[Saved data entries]
• • • • • • •

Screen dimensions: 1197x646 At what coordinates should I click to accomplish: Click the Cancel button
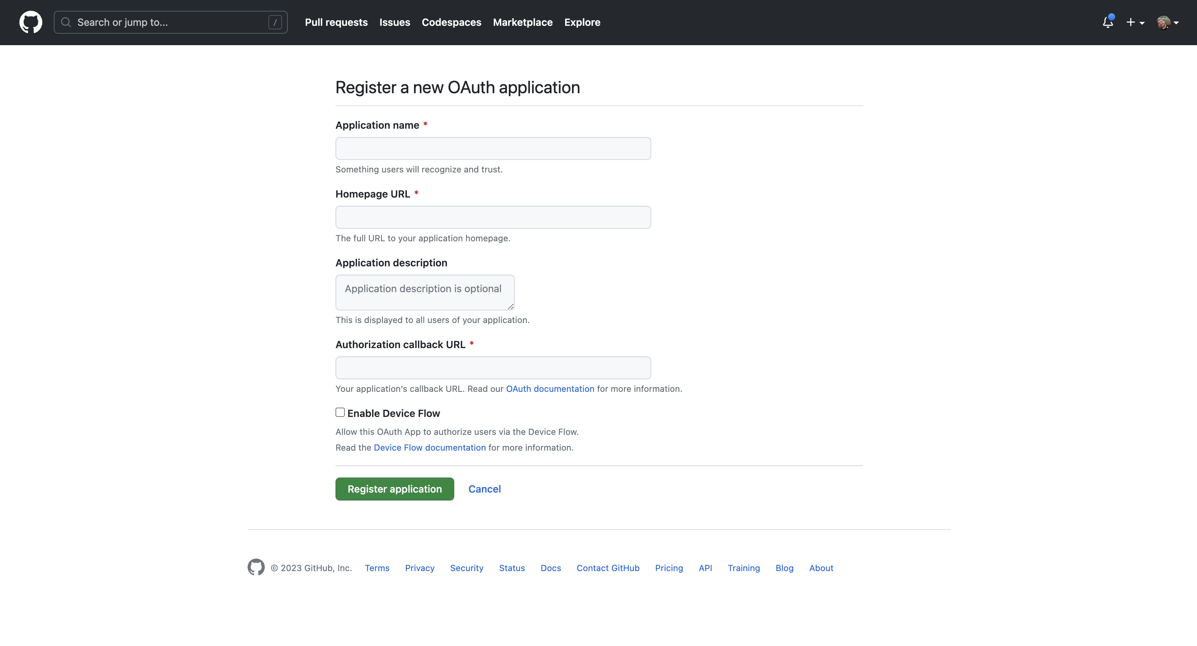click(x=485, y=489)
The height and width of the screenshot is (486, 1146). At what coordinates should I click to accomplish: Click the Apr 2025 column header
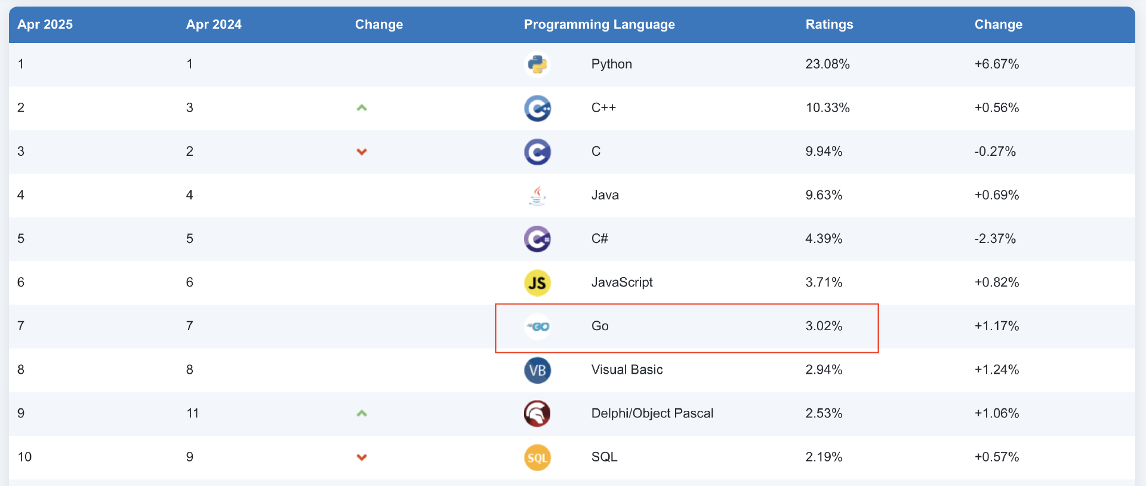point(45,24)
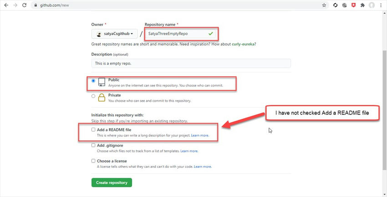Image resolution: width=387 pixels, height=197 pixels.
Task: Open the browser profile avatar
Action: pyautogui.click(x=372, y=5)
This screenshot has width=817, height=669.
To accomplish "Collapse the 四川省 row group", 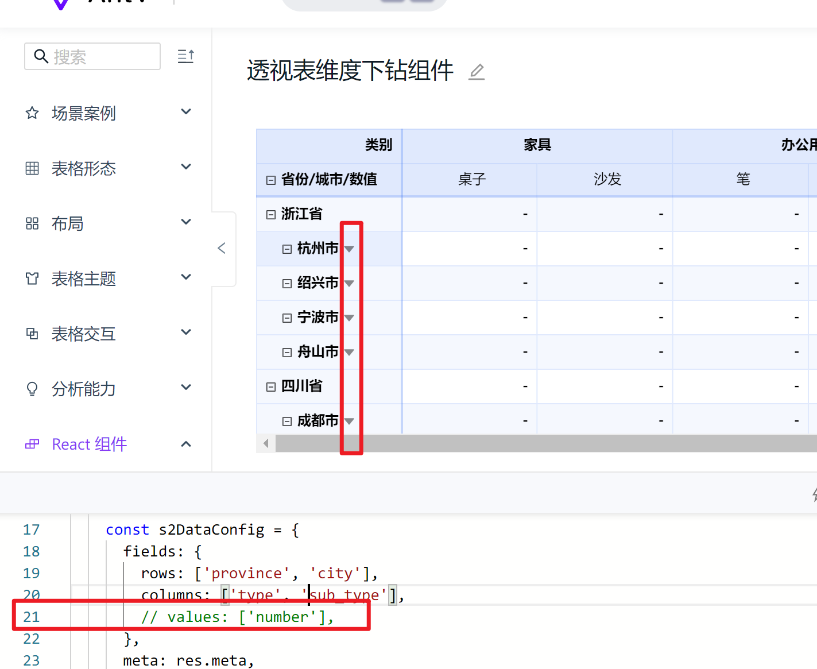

• • • • • • •

Word-for-word repeat, images excluded: return all the data.

## OUTPUT
Screen dimensions: 1197x646 At what coordinates should I click to accomplish: Click the Cancel button
click(x=485, y=489)
The height and width of the screenshot is (486, 1146). At what coordinates should I click to accomplish: Click the Apr 2025 column header
point(45,24)
Image resolution: width=387 pixels, height=197 pixels.
Task: Open the browser profile avatar
Action: pyautogui.click(x=372, y=5)
This screenshot has width=817, height=669.
To accomplish "Collapse the 四川省 row group", 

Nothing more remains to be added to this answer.